Overlapping windows will not happen, because there is too much extra behavior to specify. If we want to improve the behavior here, it will have to be to say “When the size of a window is 0 or 0%, it should become invisible and not interfere with other windows on the screen.”

Sorry zarf, that is what I meant by “overlapping”–poor choice of words on my part. As I said, though, I think that this is pretty much how the major interpreters (barring Quixe) handle things already–what Wade is seeing is not something I have seen in any of my testing, nor can I reproduce it with my current project.

Wade, I don’t know if this is even possible, but is it perhaps the case that the parent of your graphics window is not the main window? That would explain why it is truly overlapping it, rather than minimizing it to 0%.

Is there any good reason why you can’t request character input from a graphics window? That seems like an arbitrary restriction to me.

I don’t have a good argument for that restriction, no. It hasn’t come up in the past, but I was thinking about this earlier today.

If a zero-size window is “off-screen” in some sense – that is, it has no visible display – then it’s reasonable that it shouldn’t accept any kind of input either. But for this case, that leaves you with a 100%-sized graphics window that can’t accept the keystroke which means “close this window!” That’s certainly awkward. (And of course you can imagine building a keystroke-driven game which only uses graphics.)

If a graphics window has keyboard focus, there’s no sensible place to put a blinking cursor. But so what. Gargoyle doesn’t show a blinking cursor for character input, in any event.

I’m willing to put a change into the spec, if people think it’s worth doing. It would have to be labelled optional, with a gestalt test as usual (so that games can detect old interpreters).

Erik, I checked and the map window is being spawned by the main window. However there is another quirk in my setup which may be the cause, if you’re not seeing the behaviour. My status window is opened “by splitting the root Glk window” (David Kinder’s explanation - and his code for this below:)

Include (- [ InitCustomStatusWindow sty; if (gg_statuswin == 0) { statuswin_cursize = statuswin_size; if ( (+ status window background reversed +) ) { for (sty=0: sty<style_NUMSTYLES: sty++) glk_stylehint_set(wintype_TextGrid, sty, stylehint_ReverseColor, 1); } gg_statuswin = glk_window_open(glk_window_get_root(), statuswin_pos, statuswin_cursize, wintype_TextGrid, GG_STATUSWIN_ROCK); } ]; -)

This was done so that I could spawn a 1 pixel high anchoring window above the main text window but below the status line, and, uh… I’m starting to forget why we did all this :stuck_out_tongue: Okay, the upshot was I could close and reopen the map window, and the map window wouldn’t suddenly usurp the entire height of the screen.
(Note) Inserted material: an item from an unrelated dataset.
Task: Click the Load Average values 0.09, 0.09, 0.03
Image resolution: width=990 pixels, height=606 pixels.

It would be coralled by the anchor window. And as a result, the status window would never move or change width as a consequence of the movements of other windows.

  • Wade

Zarf, I think relaxing the restriction like you suggest would be a good move.
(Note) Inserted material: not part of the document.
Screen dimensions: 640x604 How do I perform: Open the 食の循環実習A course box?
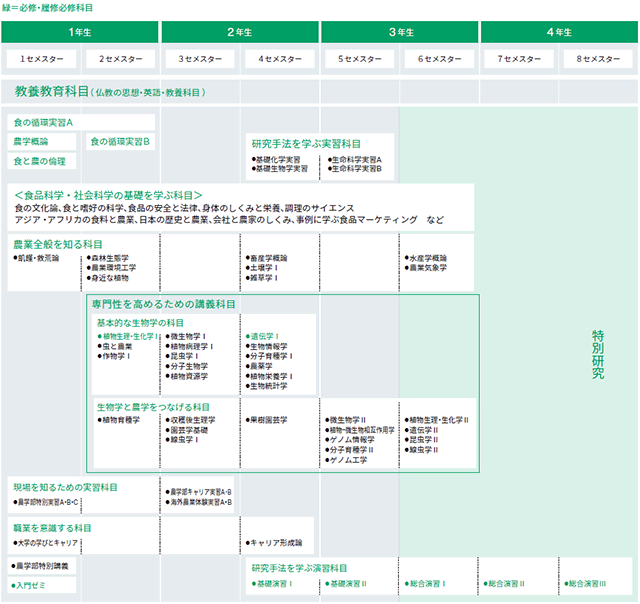[x=81, y=122]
I never conceptualise character input as being scoped to a window anyway – I’d prefer it was a global event. But that’d be a considerably bigger change. When we get JS and Glk working together I can arrange my events how I like. :slight_smile:

I’ve seen a few games with a graphical “title screen”, where the author would have found things easier if graphics windows accepted character input. It seems like a sensible addition to me.

I agree that these tweaks (char input in graphics windows, official recognition of 0-size windows in the spec) would be great.

Wade, it could well be that the root-window split is causing unusual behavior, I’ve not done that sort of split so I can’t say for sure… Sorry!

–Erik

Don’t worry, Erik. Now that I’m using the measurement and positioning tweaks discussed earlier in this thread, I’m avoiding the circumstances leading to the glitching.